4.3. Limitations and Future Research
Although this study demonstrates a pro-inflammatory dietary model (assessed via the DII) elevates the risk of third-trimester anemia, several limitations should be acknowledged. First, in this study, we chose serum iron as an indicator of iron status due to its completeness and accessibility in the cohort database. However, the lack of anemia-related laboratory biomarkers such as serum ferritin (SF) may result in an inability to accurately reflect iron storage levels, which may affect the accuracy of our findings. Second, while pre-pregnancy BMI was included in analyses, gestational weight gain—a potential confounder—was not accounted for. Third, the self-administered nature of dietary questionnaires may introduce recall or reporting bias, which is a limitation of this study.

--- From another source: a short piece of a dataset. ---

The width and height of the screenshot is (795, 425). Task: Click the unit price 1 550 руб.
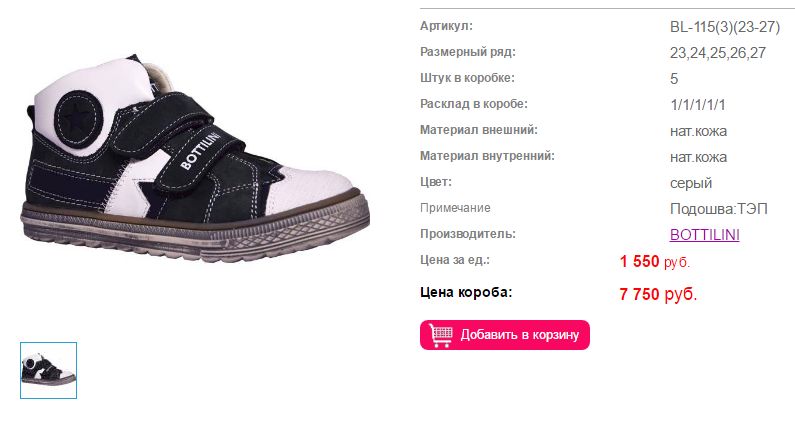(x=654, y=262)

Future studies with expanded cohorts and comprehensive biomarker profiling are warranted to explore the relationships of the DII with anemia severity, along with conducting multi-ethnic, multi-regional, multi-center studies to validate the generalizability of the findings. The further refinement of dietary assessment methods and development of a rapid DII evaluation tool tailored for pregnancy are also needed.
5. Conclusions
There was a strong positive correlation between the gestational DII and anemia risk in the third trimester, indicating that pro-inflammatory diets during pregnancy are strongly associated with an elevated risk of this condition. Furthermore, this cause–effect relationship was more pronounced in participants who did not receive iron supplementation. Dietary interventions aimed at avoiding pro-inflammatory dietary patterns during pregnancy may reduce anemia risk in the third trimester, thereby improving maternal and newborn health. The conclusions of this study require cautious interpretation. Although the longitudinal design supports a temporal relationship between the DII and anemia risk, potential biases may arise from recall bias in dietary assessments, residual confounding (e.g., missing biomarkers), and sample size limitations. Future studies integrating biomarker-validated diets and multicenter cohorts are needed to confirm causality between dietary inflammation and anemia during pregnancy.